Unless…unless Joe Mauer, their most valuable player by far no matter what the BBWAA thinks of Justin Morneau, is out for an extended period. Mauer has two batting titles in the last three years; every other catcher in American League history has combined for zero. Mauer doesn’t hit a ton of homers, but he’s good for 30 doubles and 70-80 walks a year – oh, and he’s one of the best defensive catchers in the game. But he’s none of that if he’s not on the field, and right now he’s on the DL with an inflamed sacroiliac joint – also known as a bad back. He might be back in a few weeks, but if he’s not, or if he’s hobbled the rest of the year, the rest of the division just caught a huge break.
2. Kyle Davies
The naysayers – of whom there are many – regarding the Royals’ chances this season usually point to the same thing first: the lack of a reliable starting pitcher after Meche and Greinke. The reluctance to separate Kyle Davies from the Ponsons and Ramirezes of the world is understandable; this is the same guy who had a 6.09 ERA just two years ago. But Davies always had the talent to be better – Baseball America named him the best player in the country in his age group when he was 14 – and last year some of that potential was distilled into performance. Most of that performance came in only one month, but what a month: in September Davies had a 2.27 ERA, allowing just 22 hits and one homer in 32 innings, with 24 strikeouts against seven walks. Davies had a 4.06 ERA for the entire season – if he can post a 4.06 ERA or better over the course of 33 starts this year, he’ll be one of the game’s best #3 starters, and the concerns about the Royals’ rotation will look more shrill than serious.
1. Alex Gordon
The most important player on the Royals’ roster was one of the most-hyped prospects in the franchise’s history. The most important player on the roster also bats seventh in their Opening Day lineup. That juxtaposition explains why Alex Gordon’s season is so critical to the organization, not just for 2009 but for years to come. Two years ago Gordon was coming off a minor league campaign in which he showed literally every skill in the scout’s notebook: power, speed, average, defense, work ethic, intangibles, whatever. He was College Player of the Year in 2005, Minor League Player of the Year in 2006; Rookie of the Year and MVP awards didn’t seem far away.
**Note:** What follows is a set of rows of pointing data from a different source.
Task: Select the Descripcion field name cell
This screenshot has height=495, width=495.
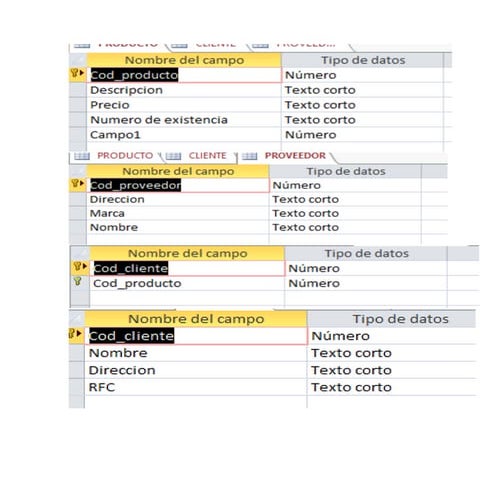Action: click(x=184, y=90)
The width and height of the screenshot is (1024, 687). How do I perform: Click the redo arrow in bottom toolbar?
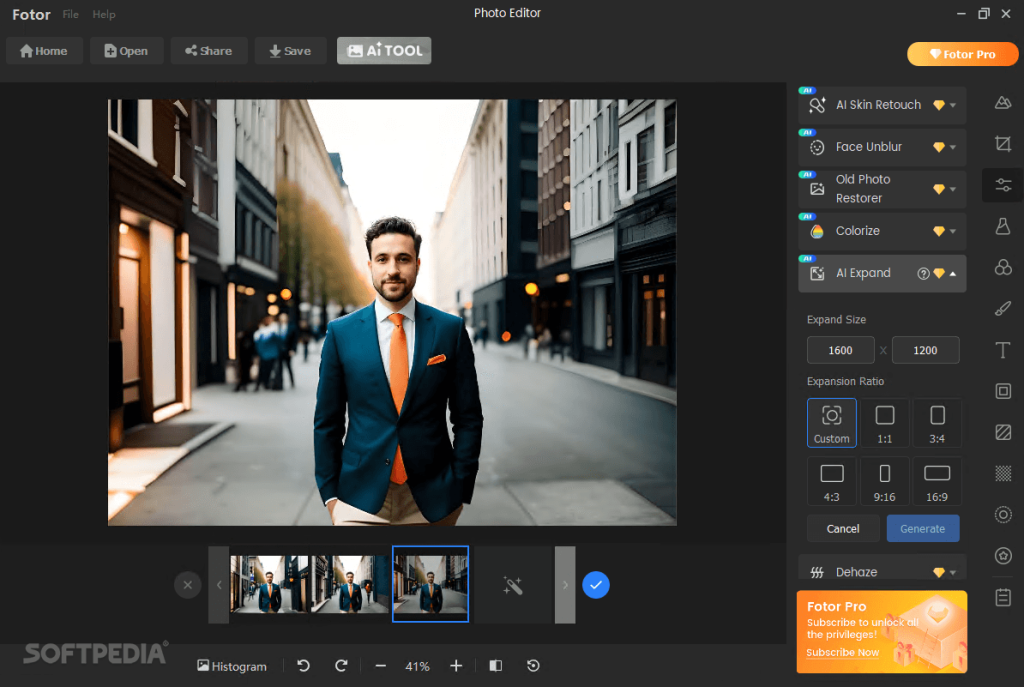(341, 666)
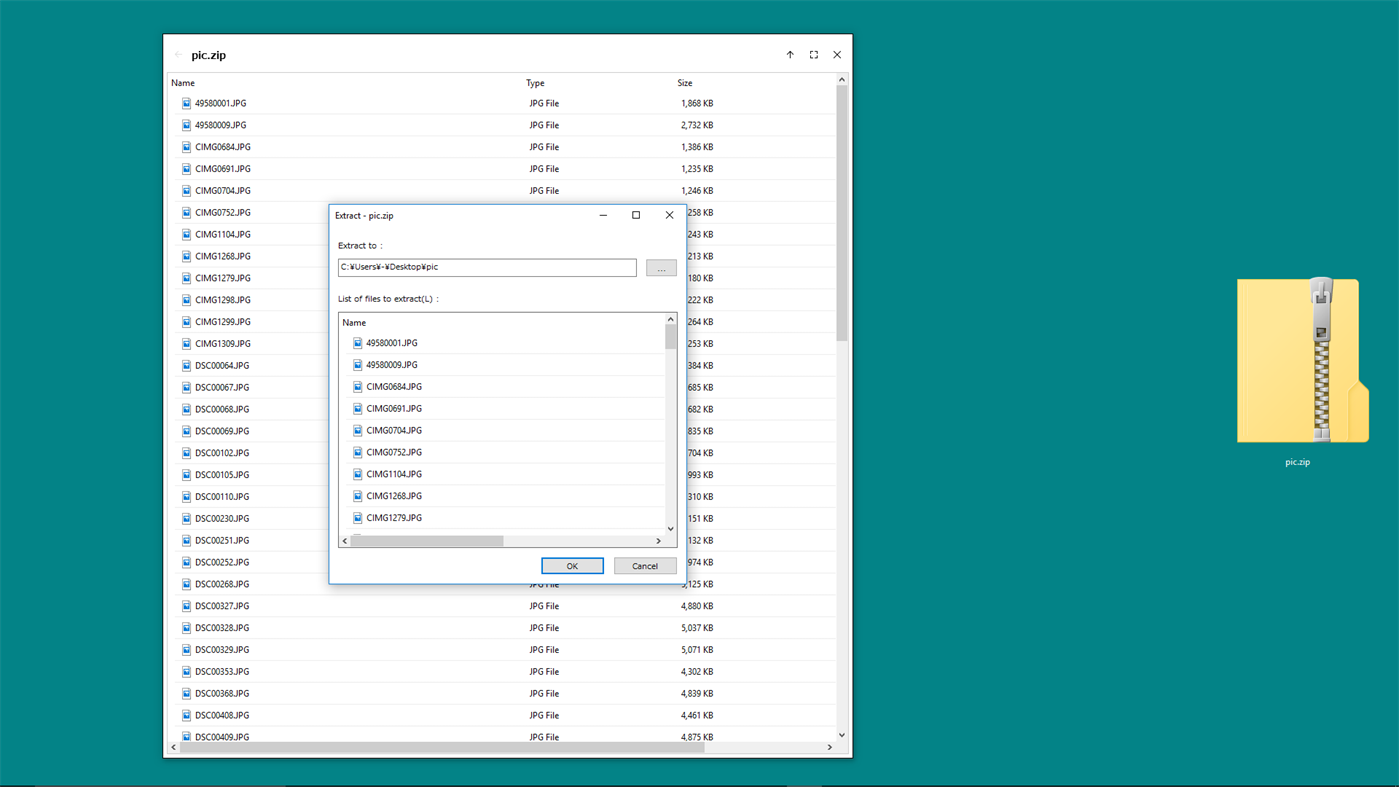Image resolution: width=1399 pixels, height=787 pixels.
Task: Click the up-folder navigation arrow icon
Action: pyautogui.click(x=789, y=55)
Two years later, much of that promise seems to have evaporated. Scouts talk about the holes in his swing; stats guys project him to show steady but very slow improvement over the next few years. But that pessimism ignores the subtle but very real step forward Gordon took last year. He drew more walks while cutting his strikeouts. He hit more balls in the air, hitting more homers despite playing in 17 fewer games. And he’s still just 25, entering his third season in the major leagues. As I documented last year, a number of similarly-hyped players struggled a little in their first two years, and just as their chances at stardom were written off, they exploded on the league in their third year. Gordon is capable of the same thing. And there’s simply no way the Royals can expect to compete this year without Gordon meeting the expectations people had for him two years ago.